My Maa is an avid reader of regional literature. My father reads primarily in Hindi. This call sadly reminded me of how my generation and my parents is divided by a vast gap comprising two factors meant to bring people closer: technology and English. The problem with technology and English is the same: the underlying assumption that everyone finds them easy to handle.

I was prepared for the change Kindle brought. But my Maa and Paa were not.

Had the Kindle offered them something more appetising – in other words, a vast range of literature in the languages of their choice, at their fingertips at the press of a button – I am sure they would have wanted to at least give it a shot. After all, they have figured out how to use a smartphone.

I don’t belong to the anti-Kindle community. Nor do I really patronize it. Th books-vs-Kindle debate has been going on ever since the first version of Kindle was released in 2007. It fit right into the minimalistic living of the 21st century. It offered so much. We travel with smaller suitcases, we prefer everything at one place (the way Apple creates a single interface through all its devices) and we want everything to occupy the least space. The ease, speed, storage capacity and convenience of Kindle reflected the modern-day living. Kindle revolutionized the way we thought about books. Some of us didn’t even have go to book stores or libraries anymore. We were not required to fill any forms for Library cards. We did not have to wait in long queues to get our favorite books. We no longer needed shelves or book cases, we just needed sockets to charge the Kindle. This applies to, I think, many book-lovers under the age of 40 and some, tech-savvy, older ones.

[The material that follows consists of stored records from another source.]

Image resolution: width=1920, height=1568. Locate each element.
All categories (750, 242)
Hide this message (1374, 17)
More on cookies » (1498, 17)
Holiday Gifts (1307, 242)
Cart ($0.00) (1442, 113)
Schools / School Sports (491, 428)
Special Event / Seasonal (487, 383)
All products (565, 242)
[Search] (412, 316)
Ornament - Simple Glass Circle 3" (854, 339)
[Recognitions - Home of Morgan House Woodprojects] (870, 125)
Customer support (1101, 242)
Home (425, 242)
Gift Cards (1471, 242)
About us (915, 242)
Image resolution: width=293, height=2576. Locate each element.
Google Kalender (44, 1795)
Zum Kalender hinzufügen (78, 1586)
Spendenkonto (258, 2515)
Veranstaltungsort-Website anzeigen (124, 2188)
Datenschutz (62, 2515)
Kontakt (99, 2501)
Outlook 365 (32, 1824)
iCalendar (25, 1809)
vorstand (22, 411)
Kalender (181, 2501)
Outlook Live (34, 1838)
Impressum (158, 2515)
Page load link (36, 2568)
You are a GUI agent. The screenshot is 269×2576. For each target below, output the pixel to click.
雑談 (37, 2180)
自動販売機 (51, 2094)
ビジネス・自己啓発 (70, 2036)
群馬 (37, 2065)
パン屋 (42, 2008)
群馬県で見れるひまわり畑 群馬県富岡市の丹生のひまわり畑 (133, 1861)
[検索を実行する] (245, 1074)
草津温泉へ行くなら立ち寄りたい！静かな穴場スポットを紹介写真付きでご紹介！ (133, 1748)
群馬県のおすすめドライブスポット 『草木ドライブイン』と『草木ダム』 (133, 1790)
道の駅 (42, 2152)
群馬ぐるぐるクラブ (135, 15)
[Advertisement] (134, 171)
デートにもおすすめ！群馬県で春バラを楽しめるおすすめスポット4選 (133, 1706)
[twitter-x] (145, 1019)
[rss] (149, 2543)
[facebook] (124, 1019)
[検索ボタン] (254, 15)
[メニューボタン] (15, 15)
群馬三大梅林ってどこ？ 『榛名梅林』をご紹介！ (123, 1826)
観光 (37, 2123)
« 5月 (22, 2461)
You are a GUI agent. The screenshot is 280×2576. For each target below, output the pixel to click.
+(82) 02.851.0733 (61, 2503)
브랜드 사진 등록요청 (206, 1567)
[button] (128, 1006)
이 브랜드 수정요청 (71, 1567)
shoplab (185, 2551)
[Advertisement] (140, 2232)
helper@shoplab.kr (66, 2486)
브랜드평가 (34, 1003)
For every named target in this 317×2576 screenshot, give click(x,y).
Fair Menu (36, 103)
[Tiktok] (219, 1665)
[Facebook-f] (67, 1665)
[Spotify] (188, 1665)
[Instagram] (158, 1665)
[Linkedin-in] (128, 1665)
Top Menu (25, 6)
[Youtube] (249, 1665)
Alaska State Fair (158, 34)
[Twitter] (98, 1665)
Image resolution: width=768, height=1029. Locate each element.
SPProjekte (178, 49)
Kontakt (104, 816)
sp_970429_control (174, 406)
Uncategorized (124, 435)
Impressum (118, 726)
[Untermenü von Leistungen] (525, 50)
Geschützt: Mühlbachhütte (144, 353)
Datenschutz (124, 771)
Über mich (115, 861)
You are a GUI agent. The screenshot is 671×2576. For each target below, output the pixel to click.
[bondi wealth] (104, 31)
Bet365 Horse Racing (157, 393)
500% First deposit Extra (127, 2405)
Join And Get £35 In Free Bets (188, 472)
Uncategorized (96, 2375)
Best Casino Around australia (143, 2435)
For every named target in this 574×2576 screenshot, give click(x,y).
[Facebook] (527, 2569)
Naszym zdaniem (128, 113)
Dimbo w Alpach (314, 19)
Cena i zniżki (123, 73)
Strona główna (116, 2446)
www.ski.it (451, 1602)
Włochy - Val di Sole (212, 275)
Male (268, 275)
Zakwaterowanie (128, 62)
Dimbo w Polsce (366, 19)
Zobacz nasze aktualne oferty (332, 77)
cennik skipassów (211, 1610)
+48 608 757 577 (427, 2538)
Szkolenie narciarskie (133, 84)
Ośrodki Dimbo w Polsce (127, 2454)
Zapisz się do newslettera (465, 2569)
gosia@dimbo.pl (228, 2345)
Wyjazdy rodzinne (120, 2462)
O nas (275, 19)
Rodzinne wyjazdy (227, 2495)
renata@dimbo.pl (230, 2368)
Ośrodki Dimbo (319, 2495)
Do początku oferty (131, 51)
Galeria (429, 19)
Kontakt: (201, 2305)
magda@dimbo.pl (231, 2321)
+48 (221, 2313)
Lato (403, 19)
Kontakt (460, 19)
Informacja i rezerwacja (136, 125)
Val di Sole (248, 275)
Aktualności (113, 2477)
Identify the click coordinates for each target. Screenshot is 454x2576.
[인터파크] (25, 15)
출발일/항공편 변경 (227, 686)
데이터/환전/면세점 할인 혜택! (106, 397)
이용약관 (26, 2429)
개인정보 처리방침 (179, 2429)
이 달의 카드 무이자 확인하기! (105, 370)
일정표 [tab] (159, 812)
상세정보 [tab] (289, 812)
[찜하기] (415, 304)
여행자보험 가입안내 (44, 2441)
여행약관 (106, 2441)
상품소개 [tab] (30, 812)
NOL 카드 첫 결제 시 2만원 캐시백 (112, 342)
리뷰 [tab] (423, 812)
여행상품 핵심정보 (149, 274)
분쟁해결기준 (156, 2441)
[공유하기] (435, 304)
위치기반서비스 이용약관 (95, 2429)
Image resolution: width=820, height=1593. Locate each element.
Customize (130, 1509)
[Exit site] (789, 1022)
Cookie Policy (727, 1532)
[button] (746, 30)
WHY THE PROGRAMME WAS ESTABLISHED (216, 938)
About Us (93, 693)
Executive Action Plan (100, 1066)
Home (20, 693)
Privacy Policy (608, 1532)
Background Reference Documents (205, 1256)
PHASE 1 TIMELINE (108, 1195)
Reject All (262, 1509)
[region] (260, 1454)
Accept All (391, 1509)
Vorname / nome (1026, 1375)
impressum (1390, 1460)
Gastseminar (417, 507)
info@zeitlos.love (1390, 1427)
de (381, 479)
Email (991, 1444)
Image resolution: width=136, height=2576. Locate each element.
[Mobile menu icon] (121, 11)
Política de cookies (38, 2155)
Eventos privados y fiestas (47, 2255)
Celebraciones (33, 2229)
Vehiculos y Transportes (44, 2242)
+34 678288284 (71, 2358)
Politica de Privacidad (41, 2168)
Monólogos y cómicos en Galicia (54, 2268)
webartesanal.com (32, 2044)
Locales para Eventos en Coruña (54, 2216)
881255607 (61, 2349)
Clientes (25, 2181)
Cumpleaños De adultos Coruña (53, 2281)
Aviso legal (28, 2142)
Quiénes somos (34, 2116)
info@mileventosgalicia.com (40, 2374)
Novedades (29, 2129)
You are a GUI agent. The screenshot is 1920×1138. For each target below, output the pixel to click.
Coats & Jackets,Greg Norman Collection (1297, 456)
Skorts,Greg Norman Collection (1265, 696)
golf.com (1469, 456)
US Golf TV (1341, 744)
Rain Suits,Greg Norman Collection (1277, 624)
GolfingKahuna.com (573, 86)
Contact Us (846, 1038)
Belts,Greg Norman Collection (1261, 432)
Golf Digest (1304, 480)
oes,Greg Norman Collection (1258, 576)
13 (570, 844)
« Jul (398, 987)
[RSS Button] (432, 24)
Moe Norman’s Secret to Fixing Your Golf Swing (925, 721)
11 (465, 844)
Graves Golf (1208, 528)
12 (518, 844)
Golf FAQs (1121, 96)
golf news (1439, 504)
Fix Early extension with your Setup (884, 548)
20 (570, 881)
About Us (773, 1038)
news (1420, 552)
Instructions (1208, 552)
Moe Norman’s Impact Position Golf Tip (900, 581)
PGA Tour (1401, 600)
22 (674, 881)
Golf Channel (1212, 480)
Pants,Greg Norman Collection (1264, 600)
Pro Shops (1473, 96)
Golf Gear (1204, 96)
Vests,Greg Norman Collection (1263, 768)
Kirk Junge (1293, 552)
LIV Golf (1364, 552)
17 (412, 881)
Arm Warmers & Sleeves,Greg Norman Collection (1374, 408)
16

But e-readers are still very English-dominated. It will be a while before my Dad can read his favorite Hindi magazine on a Kindle and my Mother can read Bhisma Sahani’s play on Kindle. E-readers aren’t a home for everyone. Not yet.

Why not? It surprises me. To me, it feels like e-readers are the perfect place for regional literature to get a breath of life. To get more virtual shelf space, when brick-and-mortar stores can’t give it to them because of business practicalities. Then why isn’t that happening? How come e-readers aren’t catering to a niche segment of readers whose numbers are actually significantly large?

In the end I have a small anecdote to relate. I spent the last one year as a researcher doing archival history work on modern Indian events like the Emergency of 1975. I always felt that if everything were digital back then, getting rid of records, or manipulating them, might have been easy. There is something permanent about books and that will never ever change. And it should not, right?